Choi et al, 2017	112	629	16	75	The primary outcome was a composite of cardiovascular mortality, non fatal MI or nonfatal stroke (from any cause). The principal secondary outcomes were mortality (from any cause, cardiovascular or non-cardiovascular), MI, stroke (from any cause, ischemic or hemorrhage), stent thrombosis, repeat revascularization and bleeding (major or nonmajor).	6.2	DAPT: ≥2 (71.1) TOAT: ≥2 (73.3)	(23)
Lamberts et al, 2012	725	3,144	269	1,495	The primary outcome was nonfatal or fatal bleeding. The secondary outcomes were, ischemic stroke nonfatal MI or nonfatal ischemic stroke.	8.0	DAPT: ≥2 (56.5) TOAT: ≥2 (60.8)	(24)
Kang et al, 2015	42	236	29	131	The primary end point was a 2-year net clinical outcome: A composite of major bleeding and major adverse cardiac and cerebral events.	2.0	DAPT: ≥2 (76.6) TOAT: ≥2 (90.0)	(25)
Gao et al, 2010	67	334	12	136	The primary end point was defined as the occurrence of MACE, including mortality, MI, target vessel revascularization, stent thrombosis or stroke at 12 months. Secondary safety end points were major or minor bleeding complications during the follow-up period.	1.0	CHADS₂ score ≥2 (45.8)	(26)
Fosbol et al, 2012	922	2,841	187	731	The primary outcome was a major cardiac event within 1 year defined as a composite end point of mortality, hospitalization for recurrent MI or hospital for ischemic stroke. The second outcome was 1-year hospitalization for bleeding, intracranial hemorrhage, hemarthrosis, hemopericardium, unspecified hemorrhage or acute posthemorrhagic anemia.	1.0	n/a	(27)
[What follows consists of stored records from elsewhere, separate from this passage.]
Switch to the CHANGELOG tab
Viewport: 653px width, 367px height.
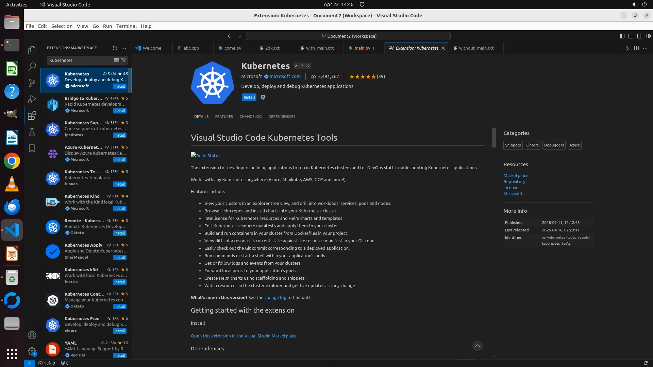[x=250, y=117]
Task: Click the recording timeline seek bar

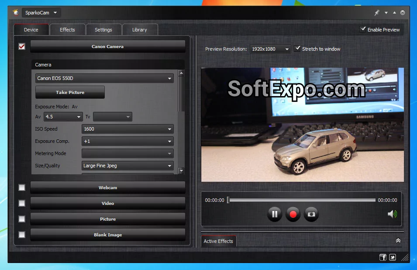Action: point(301,200)
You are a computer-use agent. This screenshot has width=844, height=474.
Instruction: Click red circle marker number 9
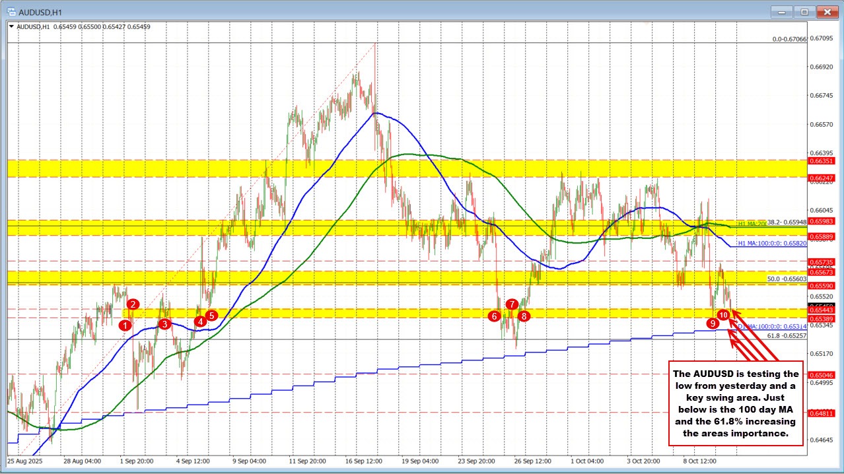coord(713,323)
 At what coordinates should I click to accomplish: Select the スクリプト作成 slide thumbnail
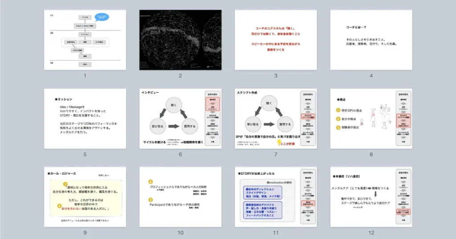tap(276, 119)
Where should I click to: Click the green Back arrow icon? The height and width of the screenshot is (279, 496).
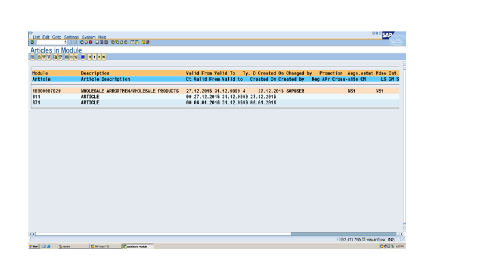81,42
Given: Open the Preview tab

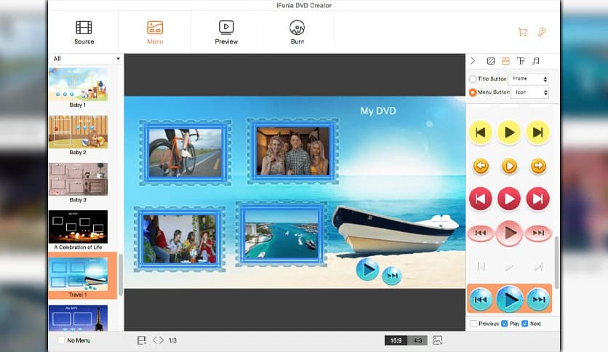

Manzano-Fernandez et al, 2008	0	38	2	49	The primary end point was defined as the occurence of major bleeding complications (fatal bleeding, a decrease in the blood hemoglobin level >4g/l, need for transfusion of ≥2 U blood, need for corrective surgical intervention, the occurrence of intracranial or retroperitoneal bleeding or any combination of these events. The secondary end points were cardiovascular mortality, myocardial infarction, need of new revascularization, stent thrombosis, or thromboembolic complications (MACE).	1.0	n/a	(28)
Maegdefessel et al, 2008	18	103	1	14	A combined end point comprised of severe bleeding events, myocardial infarctions, strokes and cardiovascular death.	1.4	n/a	(29)
Hansen et al, 2010	94	2,859	64	1,261	The primary end point was bleeding. Bleeding was defined as an admission to a Danish hospital with a bleeding diagnosis (primary or secondary), a nonfatal bleeding episode or a diagnosis of bleeding as a cause of mortality. The second end points were ischemic stroke, defined as nonfatal ischemic or unspecified stroke diagnosis.	3.3	n/a	(30)
Hess et al, 2015	1,173	3,589	446	1,370	The primary outcome was 2-year MACE comprising of mortality, readmission for MI or stroke. Secondary effectiveness outcomes included individual components of composite MACE, as well as ischemic stroke alone.	2.0	n/a	(31)

MACE, major adverse cardiovascular events; n/a, not available.